Herald rating: * * * *
She took six years between her big-selling debut Drive and her bigger-selling follow-up Beautiful Collision.
So the three-year gap and the reported relative ease of recording - wrote some songs, got some famous mates in, took over a stately home in Hillsborough as a studio - may well indicate she's gone and rushed things a bit. That makes sense after the painstaking stop-start globetrotting experience of Beautiful Collision, which in the end made for an album that, as good as it was, suffered from some weak songs and some incohesiveness.
The first thing that impresses about Birds is that its 11 tracks certainly flock together.
Stylistically, it dallies in the blues, country, and a song or two that suggests something rubbed off on Runga from her time in Paris. There are also sundry tracks of sweet Bic-pop - the relatively upbeat opening track and single Winning Arrow and the airy Listen.
But they all coalesce into something of an 11-part drama of romance, heartbreak, desire, despair and occasional bouts of backwoods weirdness.
There's something decidedly Gothic happening around the edges of this - helped by the palpable atmosphere evoked by the sound of the recording at Monte Cecilia House (Cecilia is the patron saint of music).
There's also a sense that Runga is working from a wider musical palette than she has before, or than most any of her young female singer-songwriter contemporaries.

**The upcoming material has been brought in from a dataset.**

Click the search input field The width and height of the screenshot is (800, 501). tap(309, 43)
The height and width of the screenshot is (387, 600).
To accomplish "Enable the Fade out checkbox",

The aforementioned Winning Arrow has a trace of the Smiths and Carole King; If I Had You has hints of Hank Williams and classic Burt Bacharach who'd be proud to have penned the likes of Say After Me.
Some other songs suggest a particularly French brand of heartbreak pop - like the title track, which, after its delicate opening, spirals into something positively psychedelic.

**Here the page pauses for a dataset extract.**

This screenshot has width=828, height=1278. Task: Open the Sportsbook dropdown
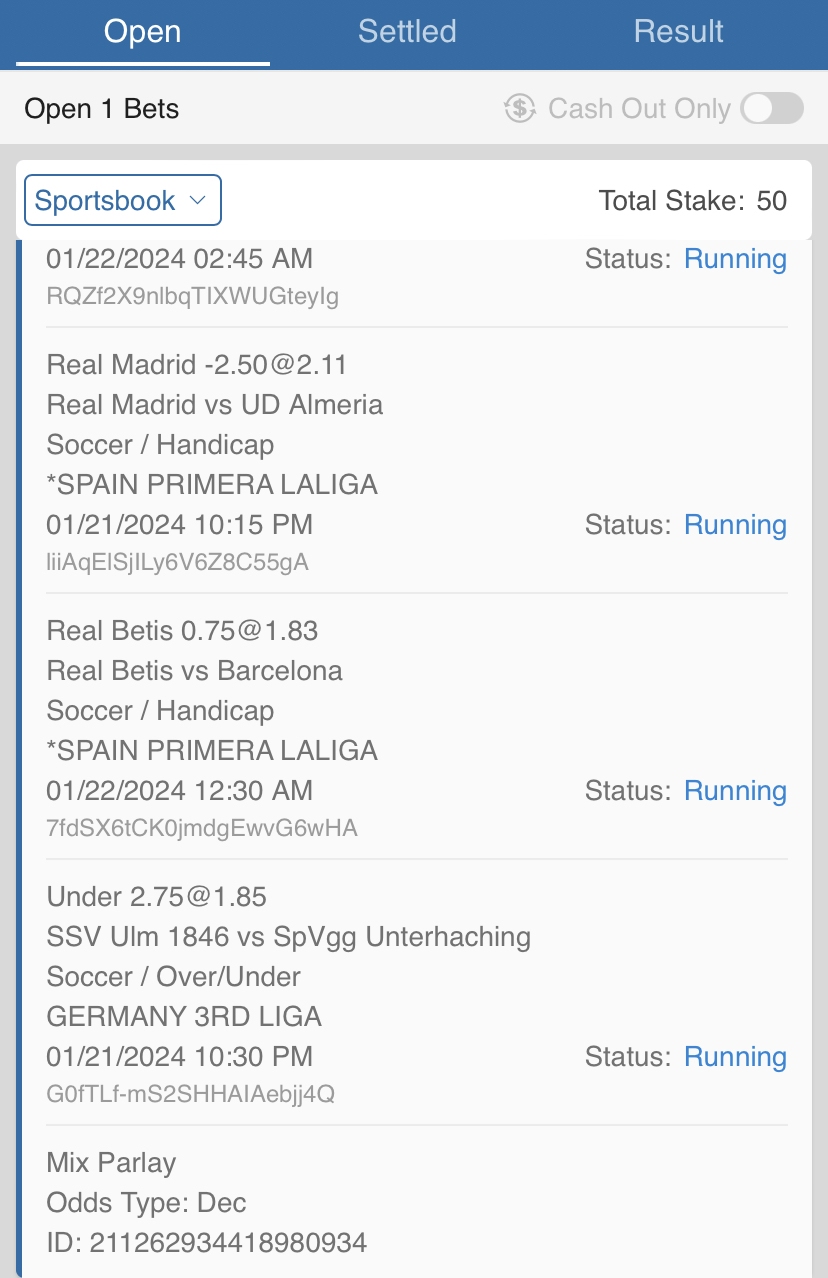122,201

It's around the half-way mark that Birds turns spooky. First there's the slow shimmer of Ruby Nights, which would give Nick Cave insomnia, then the hillbilly twang of No Crying No More suggests her southern roots aren't confined to the Garden City.

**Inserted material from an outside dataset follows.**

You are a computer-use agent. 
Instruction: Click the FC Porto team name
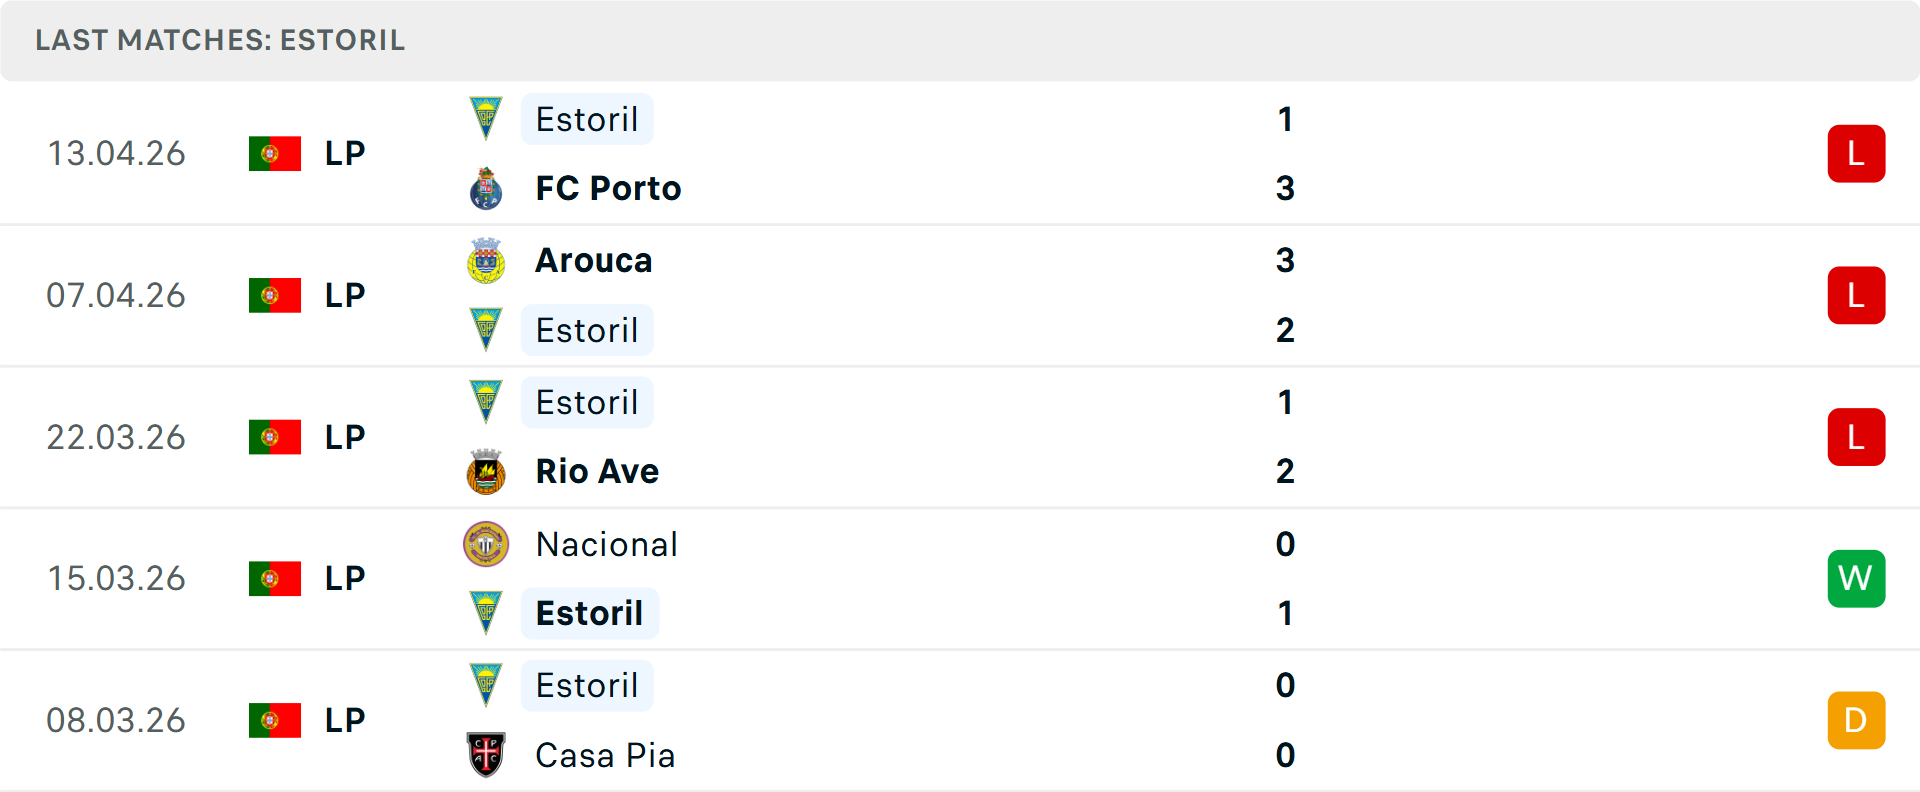click(x=607, y=188)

Past the romantic pleadings of the aforementioned If I Had You it's into Captured, the album's most haunting moment of an often eerie bunch with Runga's woman-possessed vocal over a beautifully foggy swirl of piano and strings.
There's brief relief from all that minor-key melancholy on That's Alright and the the jaunty Blue Blue Heart.
But then Runga goes and caps it off with It's Over, a slow-burnin', heartbreakin' soul-blues number that wouldn't sound out of place in a David Lynch nightclub scene.
It's a striking ending to an album that will make many wonder whatever happened to that nice Bic Runga, our favourite gal-nextdoor-singer-songwriter. She moved on, took some risks, tapped into something deeper, made her best album yet. That's what.